Collected data:
== Segment start ==
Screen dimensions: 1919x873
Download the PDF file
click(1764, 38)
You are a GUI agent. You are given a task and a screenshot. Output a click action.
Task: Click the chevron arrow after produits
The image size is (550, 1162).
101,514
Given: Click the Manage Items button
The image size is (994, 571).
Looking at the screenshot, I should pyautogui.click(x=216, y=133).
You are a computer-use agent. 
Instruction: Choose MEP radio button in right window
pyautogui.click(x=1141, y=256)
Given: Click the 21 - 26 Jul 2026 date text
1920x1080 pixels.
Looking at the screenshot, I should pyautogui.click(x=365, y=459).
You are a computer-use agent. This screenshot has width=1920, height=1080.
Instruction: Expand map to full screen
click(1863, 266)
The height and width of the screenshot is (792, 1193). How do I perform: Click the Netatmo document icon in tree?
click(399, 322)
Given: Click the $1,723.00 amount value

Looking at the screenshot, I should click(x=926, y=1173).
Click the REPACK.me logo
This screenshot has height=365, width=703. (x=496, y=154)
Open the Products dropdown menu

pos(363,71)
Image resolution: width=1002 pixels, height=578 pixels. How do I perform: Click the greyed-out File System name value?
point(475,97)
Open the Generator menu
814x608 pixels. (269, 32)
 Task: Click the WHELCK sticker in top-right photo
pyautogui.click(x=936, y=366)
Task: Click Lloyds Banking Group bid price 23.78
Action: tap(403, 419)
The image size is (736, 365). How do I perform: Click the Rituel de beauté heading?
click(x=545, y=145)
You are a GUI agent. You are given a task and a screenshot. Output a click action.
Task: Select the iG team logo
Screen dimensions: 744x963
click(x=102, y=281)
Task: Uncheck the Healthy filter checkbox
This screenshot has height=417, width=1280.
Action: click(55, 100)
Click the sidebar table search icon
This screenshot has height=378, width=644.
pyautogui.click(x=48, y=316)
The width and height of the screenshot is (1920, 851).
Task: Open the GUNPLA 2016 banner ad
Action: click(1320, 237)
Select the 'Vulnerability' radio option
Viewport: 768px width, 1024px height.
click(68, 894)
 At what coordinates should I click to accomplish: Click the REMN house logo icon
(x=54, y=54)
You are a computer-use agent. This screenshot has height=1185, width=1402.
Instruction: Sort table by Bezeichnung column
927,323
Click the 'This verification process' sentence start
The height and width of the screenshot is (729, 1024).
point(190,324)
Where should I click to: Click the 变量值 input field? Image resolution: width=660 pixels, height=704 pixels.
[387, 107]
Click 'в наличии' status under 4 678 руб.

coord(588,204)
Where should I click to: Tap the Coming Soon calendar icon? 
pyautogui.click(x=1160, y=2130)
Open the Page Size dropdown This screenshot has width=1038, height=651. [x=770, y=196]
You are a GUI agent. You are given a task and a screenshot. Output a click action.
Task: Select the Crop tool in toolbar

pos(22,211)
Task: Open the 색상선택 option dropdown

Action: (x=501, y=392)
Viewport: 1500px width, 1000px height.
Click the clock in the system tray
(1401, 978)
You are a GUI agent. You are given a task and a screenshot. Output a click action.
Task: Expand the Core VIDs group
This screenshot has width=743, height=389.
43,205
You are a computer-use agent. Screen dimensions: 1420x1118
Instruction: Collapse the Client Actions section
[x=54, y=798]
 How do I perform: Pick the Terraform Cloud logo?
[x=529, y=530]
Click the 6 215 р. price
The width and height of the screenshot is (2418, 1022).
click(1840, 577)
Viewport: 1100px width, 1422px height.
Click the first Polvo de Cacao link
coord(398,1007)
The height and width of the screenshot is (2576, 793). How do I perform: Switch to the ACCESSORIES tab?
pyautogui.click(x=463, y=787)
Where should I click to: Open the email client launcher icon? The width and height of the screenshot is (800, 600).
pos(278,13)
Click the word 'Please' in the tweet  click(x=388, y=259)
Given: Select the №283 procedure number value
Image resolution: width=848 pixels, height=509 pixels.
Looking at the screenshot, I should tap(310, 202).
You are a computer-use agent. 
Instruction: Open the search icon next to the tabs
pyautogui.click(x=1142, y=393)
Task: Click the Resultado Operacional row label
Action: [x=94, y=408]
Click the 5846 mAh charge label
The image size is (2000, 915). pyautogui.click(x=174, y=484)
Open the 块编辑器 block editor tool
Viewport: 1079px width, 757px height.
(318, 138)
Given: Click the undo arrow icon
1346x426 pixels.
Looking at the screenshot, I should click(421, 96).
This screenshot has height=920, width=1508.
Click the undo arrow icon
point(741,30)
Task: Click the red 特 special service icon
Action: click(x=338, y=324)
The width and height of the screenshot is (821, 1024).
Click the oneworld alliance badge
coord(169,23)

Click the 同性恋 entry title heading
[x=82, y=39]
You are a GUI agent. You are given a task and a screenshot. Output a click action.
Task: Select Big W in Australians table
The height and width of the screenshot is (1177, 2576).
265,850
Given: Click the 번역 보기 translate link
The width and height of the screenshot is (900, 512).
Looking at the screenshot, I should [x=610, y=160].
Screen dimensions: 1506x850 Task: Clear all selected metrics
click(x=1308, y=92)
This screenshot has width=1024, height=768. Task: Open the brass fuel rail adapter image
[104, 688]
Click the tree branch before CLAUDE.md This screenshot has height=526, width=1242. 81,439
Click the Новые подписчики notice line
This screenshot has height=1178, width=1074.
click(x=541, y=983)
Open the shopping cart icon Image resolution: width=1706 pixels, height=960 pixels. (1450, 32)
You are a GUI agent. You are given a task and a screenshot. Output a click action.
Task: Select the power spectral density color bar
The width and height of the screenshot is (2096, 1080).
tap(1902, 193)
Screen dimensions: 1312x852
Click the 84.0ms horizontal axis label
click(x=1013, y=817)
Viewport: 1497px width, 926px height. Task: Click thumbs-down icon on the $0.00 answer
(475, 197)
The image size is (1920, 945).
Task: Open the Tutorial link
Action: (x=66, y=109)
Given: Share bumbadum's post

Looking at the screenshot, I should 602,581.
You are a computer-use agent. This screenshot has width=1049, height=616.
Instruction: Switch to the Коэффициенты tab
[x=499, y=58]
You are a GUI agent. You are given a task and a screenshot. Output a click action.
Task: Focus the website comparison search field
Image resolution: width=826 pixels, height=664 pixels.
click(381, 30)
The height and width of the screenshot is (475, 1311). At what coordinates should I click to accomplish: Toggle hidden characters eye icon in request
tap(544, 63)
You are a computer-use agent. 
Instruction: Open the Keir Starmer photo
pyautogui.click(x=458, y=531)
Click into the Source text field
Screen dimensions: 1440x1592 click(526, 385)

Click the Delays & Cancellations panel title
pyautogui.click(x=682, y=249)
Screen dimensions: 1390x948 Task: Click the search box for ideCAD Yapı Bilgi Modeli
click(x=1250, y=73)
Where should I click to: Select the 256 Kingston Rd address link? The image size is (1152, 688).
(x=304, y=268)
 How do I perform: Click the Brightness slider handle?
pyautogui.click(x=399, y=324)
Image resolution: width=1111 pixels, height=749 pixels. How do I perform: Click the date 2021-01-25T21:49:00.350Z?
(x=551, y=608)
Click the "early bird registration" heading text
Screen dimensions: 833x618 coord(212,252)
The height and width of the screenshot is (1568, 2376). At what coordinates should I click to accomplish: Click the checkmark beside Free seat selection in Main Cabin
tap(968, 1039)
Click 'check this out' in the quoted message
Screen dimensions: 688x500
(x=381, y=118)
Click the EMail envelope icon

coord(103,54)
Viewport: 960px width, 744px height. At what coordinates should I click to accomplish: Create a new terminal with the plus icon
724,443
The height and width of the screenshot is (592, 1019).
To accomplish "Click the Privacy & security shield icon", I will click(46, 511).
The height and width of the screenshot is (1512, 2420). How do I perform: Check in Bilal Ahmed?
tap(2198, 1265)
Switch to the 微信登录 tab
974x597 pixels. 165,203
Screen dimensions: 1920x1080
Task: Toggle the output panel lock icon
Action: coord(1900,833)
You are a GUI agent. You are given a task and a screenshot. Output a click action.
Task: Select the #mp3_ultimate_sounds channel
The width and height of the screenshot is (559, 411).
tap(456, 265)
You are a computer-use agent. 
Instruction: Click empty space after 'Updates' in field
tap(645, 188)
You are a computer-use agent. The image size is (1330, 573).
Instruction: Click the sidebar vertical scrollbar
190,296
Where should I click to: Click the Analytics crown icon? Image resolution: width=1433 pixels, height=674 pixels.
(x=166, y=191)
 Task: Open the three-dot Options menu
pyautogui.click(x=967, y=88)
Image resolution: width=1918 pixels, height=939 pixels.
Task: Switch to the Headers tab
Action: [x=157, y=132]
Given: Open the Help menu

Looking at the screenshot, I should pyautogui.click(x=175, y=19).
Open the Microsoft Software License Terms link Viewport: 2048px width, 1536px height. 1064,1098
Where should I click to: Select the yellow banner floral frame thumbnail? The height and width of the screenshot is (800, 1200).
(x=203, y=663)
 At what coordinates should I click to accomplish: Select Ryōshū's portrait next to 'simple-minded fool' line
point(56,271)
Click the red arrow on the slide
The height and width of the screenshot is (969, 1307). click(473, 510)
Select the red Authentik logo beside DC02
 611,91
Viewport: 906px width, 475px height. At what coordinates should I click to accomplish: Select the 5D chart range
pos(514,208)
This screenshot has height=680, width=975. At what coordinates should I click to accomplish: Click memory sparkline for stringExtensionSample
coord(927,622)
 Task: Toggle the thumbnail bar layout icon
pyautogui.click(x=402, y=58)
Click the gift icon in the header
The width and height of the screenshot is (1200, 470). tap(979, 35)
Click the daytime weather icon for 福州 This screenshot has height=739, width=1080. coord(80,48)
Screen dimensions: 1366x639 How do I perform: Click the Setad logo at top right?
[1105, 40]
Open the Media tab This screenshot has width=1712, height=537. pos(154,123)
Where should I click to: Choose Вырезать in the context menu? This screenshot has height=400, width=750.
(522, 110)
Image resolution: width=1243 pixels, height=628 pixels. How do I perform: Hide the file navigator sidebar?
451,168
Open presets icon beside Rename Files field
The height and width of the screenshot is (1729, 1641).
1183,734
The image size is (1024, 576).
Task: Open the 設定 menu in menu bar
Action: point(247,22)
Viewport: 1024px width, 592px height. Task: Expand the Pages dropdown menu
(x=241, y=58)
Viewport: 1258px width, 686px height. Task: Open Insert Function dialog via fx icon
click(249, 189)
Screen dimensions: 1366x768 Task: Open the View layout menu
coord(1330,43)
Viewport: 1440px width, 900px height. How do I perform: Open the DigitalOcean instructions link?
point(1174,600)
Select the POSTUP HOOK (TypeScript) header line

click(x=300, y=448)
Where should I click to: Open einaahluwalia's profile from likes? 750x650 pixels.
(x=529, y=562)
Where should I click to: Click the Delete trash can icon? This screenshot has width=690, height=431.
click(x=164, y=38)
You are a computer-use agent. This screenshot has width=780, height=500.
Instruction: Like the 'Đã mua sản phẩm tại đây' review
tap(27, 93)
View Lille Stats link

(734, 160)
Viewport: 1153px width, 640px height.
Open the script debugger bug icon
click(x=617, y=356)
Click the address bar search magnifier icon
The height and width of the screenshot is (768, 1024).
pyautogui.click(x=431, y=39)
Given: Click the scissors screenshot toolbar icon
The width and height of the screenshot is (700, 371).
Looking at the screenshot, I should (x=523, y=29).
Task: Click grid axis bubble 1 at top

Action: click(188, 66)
== Segment end ==
• ASSIGNMENT: In the records, locate each line holding the string "computer" and copy it.

• SOLUTION TO THIS TASK:
You are a computer-use agent. 
You are a computer-use agent. This screenshot has width=1920, height=1080.
You are a computer-use agent. This screenshot has height=1185, width=1402.
You are a computer-use agent. Screen dimensions: 1420x1118
You are a computer-use agent. 
You are a computer-use agent. This screenshot has width=1049, height=616.
You are a computer-use agent. 
You are a computer-use agent. 
You are a computer-use agent. The image size is (1330, 573).
You are a computer-use agent. This screenshot has width=780, height=500.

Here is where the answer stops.